Prove that $p^4 \equiv 1 \pmod {240}$ for any prime $p>5$.
I'm not sure how to go about this at all - I started with some computation to check it works for $\{7,11,13\}$ and they all end in $1$ - I suspect this has something to do with it. Also, I've tried splitting up $240$ into $60$ and $4$ but I get stuck. $Help^2$
On
Hint: You can prove the stronger theorem that $2^4 \cdot 3 \cdot 5 \mid n^4-1$ for any integer $n$ that is not a multiple of $2$ or $3$ or $5$. The prime powers have no common factor, so it suffices to prove divisibility by each of them separately. For $3$ and $5$, you can either use Fermat's little theorem or you can just check all the cases modulo $3$ or $5$ respectively. For $2^4$, factorize $n^4-1$ and count how many $2$s appear in the factors.

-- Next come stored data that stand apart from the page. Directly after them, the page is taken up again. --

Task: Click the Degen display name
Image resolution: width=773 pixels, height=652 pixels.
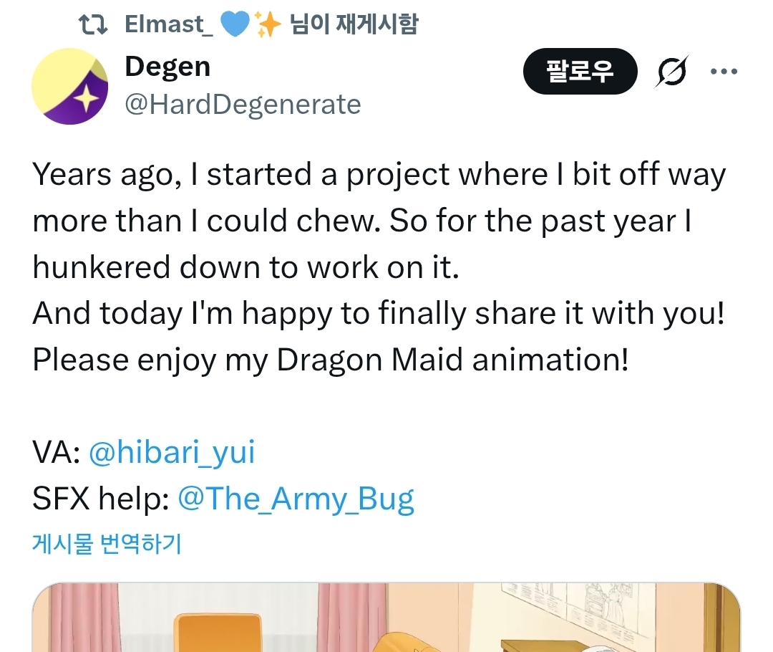Action: 167,67
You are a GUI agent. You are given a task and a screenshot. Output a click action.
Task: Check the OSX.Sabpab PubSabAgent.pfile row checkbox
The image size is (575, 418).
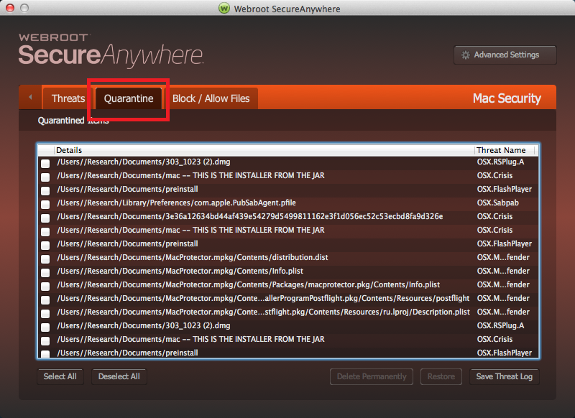tap(45, 205)
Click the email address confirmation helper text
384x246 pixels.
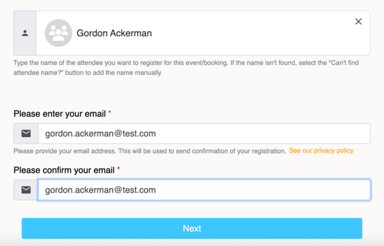pos(149,151)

[Edit: Someone funny decides to downvote a perfectly correct non-circular answer after it has been untouched for half a year!]
$240=2^4\cdot3\cdot5$ and so $\lambda(240)=\mathrm{lcm}(\frac12\phi(2^4),\phi(3),\phi(5))=\mathrm{lcm}(4,2,4)=4$.
According to Carmichael's theorem, $x^4 \equiv 1 \bmod 240$ if $\gcd(x,240)=1$. This applies to all primes $p > 5$.
Here, $\lambda$ is Carmichael's function, which gives the exponent of the group $U(n)$.